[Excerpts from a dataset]
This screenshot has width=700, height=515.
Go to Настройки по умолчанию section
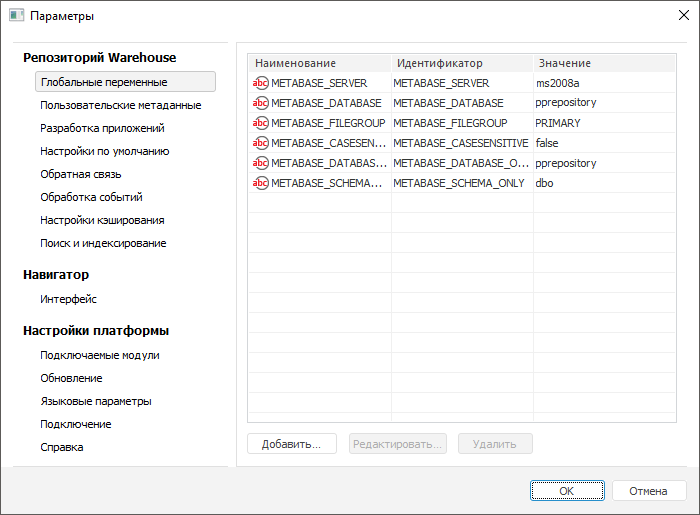coord(104,151)
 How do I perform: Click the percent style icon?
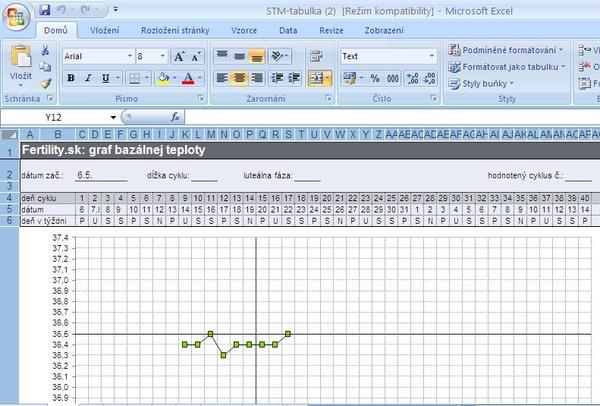376,77
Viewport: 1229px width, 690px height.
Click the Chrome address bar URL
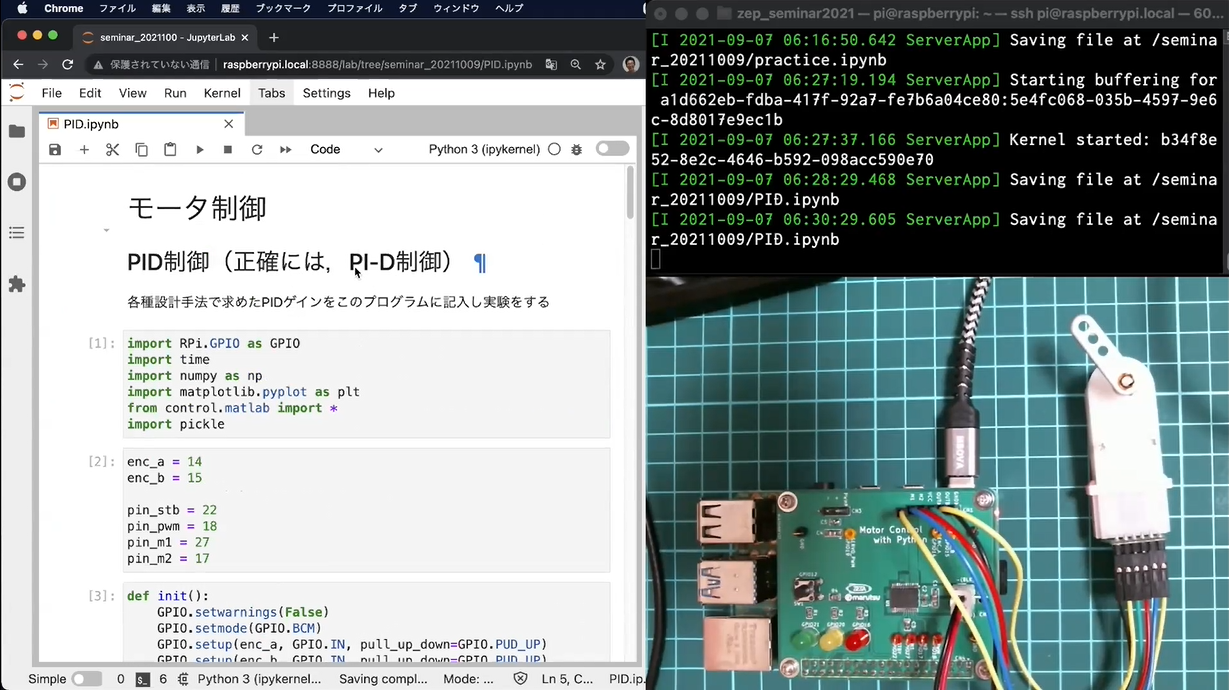click(x=377, y=65)
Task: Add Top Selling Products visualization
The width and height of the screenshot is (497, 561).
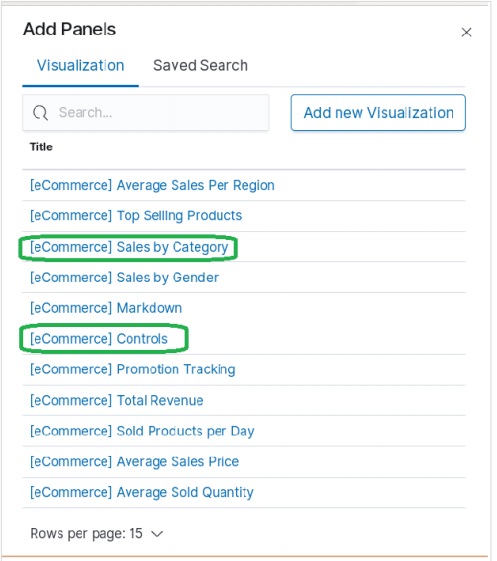Action: [x=136, y=216]
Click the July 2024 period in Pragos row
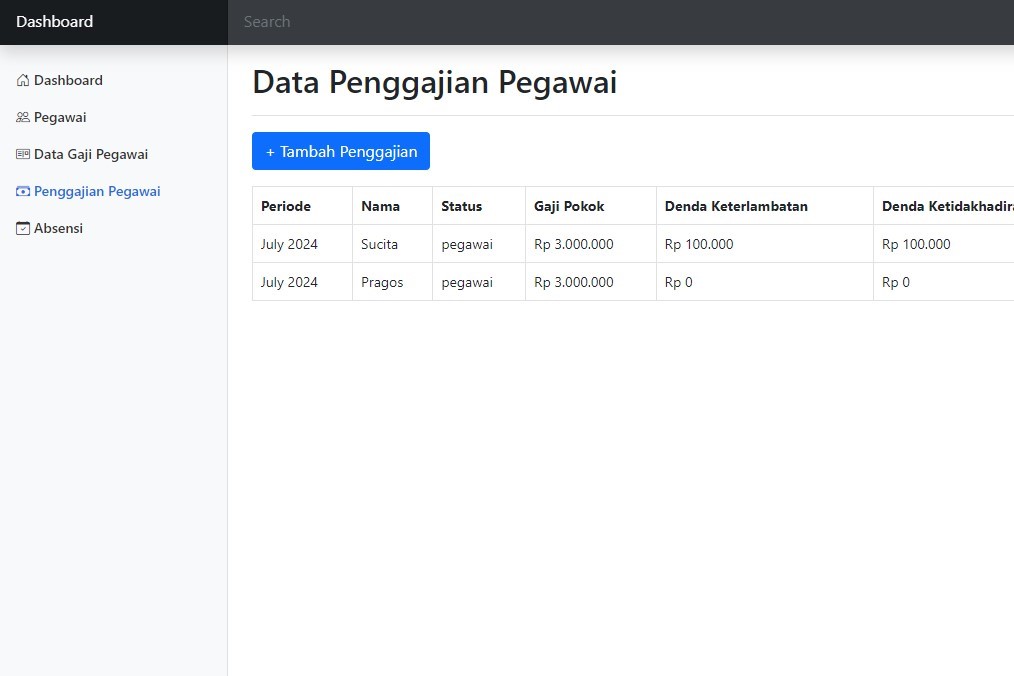The height and width of the screenshot is (676, 1014). tap(289, 282)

WORK TASK. Your answer must be the lines from the one containing "Viewport: 1229px width, 690px height." through the last line of the records, printed exactly with no pictures; please include both ends.

RESULT OF THE EXERCISE.
Viewport: 1229px width, 690px height.
Click the Chrome address bar URL
click(x=377, y=65)
Task: Add Top Selling Products visualization
The width and height of the screenshot is (497, 561).
Action: [x=136, y=216]
Click the July 2024 period in Pragos row
The height and width of the screenshot is (676, 1014). tap(289, 282)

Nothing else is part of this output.